Alors que tous les livres que j’ai lus sur papier sont associés dans ma mémoire à une couverture, surtout les romans de SF ou les polars, les ebooks flottent dans une espèce de vide. Ils sont paradoxalement moins multimédias que les livres papier, d’autant que leur mise en page est simplifiée. Je crois cette pente inévitable. Elle s’inscrit dans une longue histoire de simplification de la calligraphie elle-même, ce qui me fait douter de l’avenir des livres enrichis. Le texte seul a un pouvoir indéniable que les liseuses renforcent.
À Amazon Quand le Kindle s’éteint, il affiche une image aléatoire. J’aimerais qu’il affiche la couverture du dernier livre ouvert, exactement comme si je venais de le refermer. Un détail à régler dans la prochaine mise à jour logicielle.
La curiosité exacerbée
J’aime me promener dans les librairies, me laisser influencer par les empilements mis en avant par les chefs de rayon. Quand j’avance dans des zones inconnues, les couvertures ont autant de pouvoir attractif que les titres des ouvrages.
La déambulation visuelle m’est indispensable. J’ai ainsi découvert des livres que personne de mon entourage ne m’aurait jamais conseillés. Dune de Franck Herbert, découvert sur un tourniquet dans une maison de la presse alors que j’avais 12 ans, A New Kind of Science de Wolfram, repéré bien plus tard à Londres.
La couverture a un rôle de prescription. Toutes les librairies électroniques devraient afficher des pages de couvertures. J’aime particulièrement les blogs de lecteurs qui les affichent en grand format. En passant de billet en billet, sans nécessairement lire les critiques, je me promène de livre en livre, et laisse le hasard me guider.
À développer Une petite application qui récupérerait toutes les couvertures des ePub présents sur un disque dur pour créer une librairie virtuelle en images. Une telle fonction pourrait être ajoutée à Calibre.

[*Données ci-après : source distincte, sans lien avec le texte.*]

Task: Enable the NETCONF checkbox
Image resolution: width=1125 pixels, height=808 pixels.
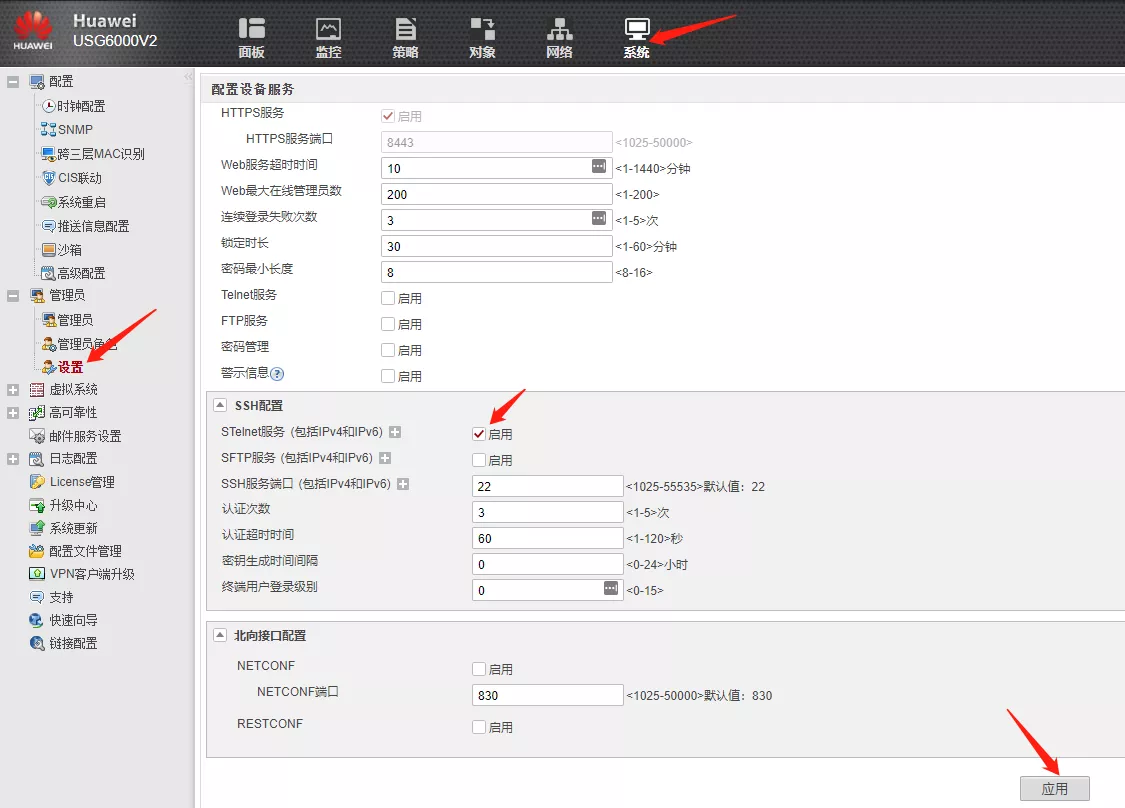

La fascination pour mes contemporains
Avis aux psychologues en mal de sujet d’étude. Par le passé, les éditeurs avaient une fonction filtrante. Ils bloquaient les textes qu’ils jugeaient indignes de publication. Ils œuvraient pour notre bien (sic).
Peu à peu, ils sont devenus de plus en plus laxistes. Ils ont publié Musso, mais malgré Musso, ils ont continué à nous protéger du pire, auquel les ebooks nous exposent. Nous en avons la preuve. Maintenant que nous pouvons nous autopublier, tous les livres circulent. Et qu’est-ce qui a du succès ? De plus en plus souvent des livres que les éditeurs n’ont pas voulu. Des livres inimaginables.

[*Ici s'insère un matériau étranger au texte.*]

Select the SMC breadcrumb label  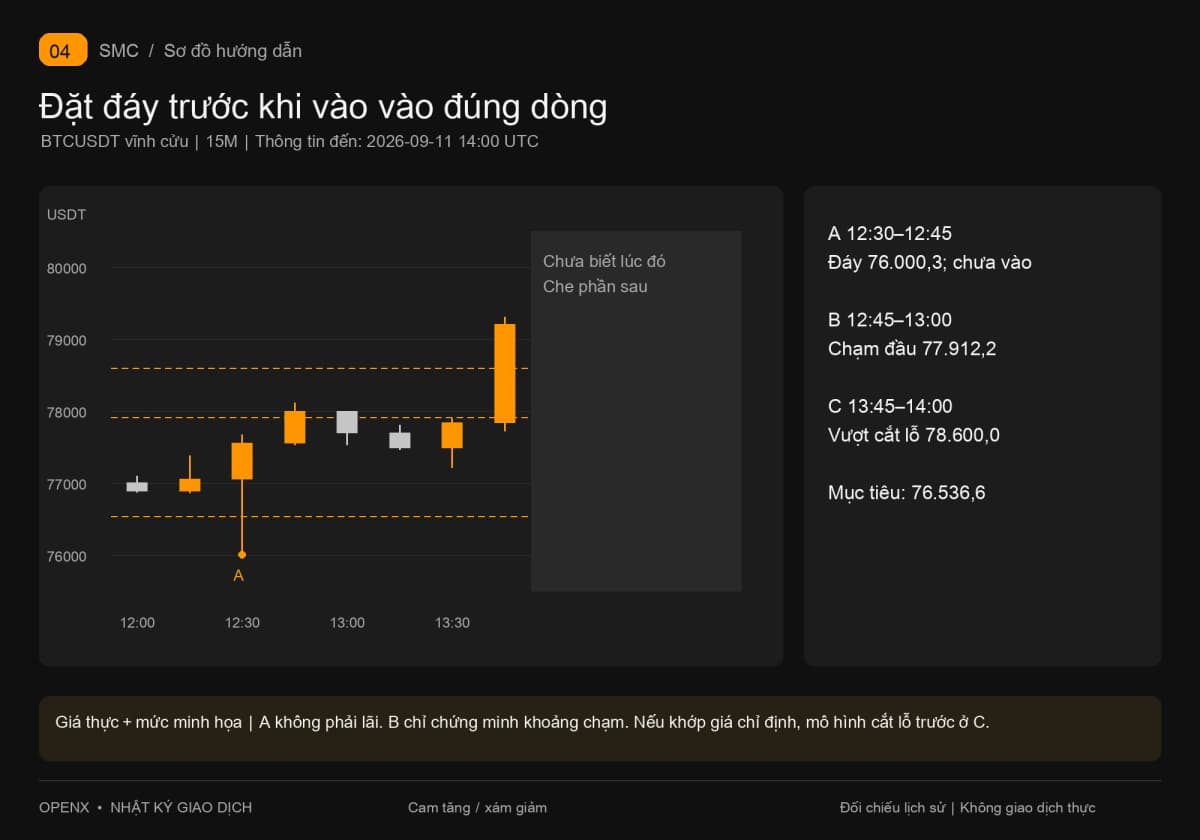119,51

Les ebooks nous apprennent que les lecteurs veulent des textes écrits par des gens comme eux, des textes aux antipodes de la littérature, des textes d’amateurs souvent caricaturaux, c’est assez effrayant. Je pense bien sûr au succès planétaire de Fifty Shades of Grey.
Prospective Les textes risquent d’être d’abord autopubliés avant que les éditeurs ne se saisissent de ceux qui marchent pour tenter de les faire mieux marcher. Le couple créatif éditeur/auteur risque bientôt de manquer d’énergie. Ce serait dommage. Le travail d’équipe a quelques vertus.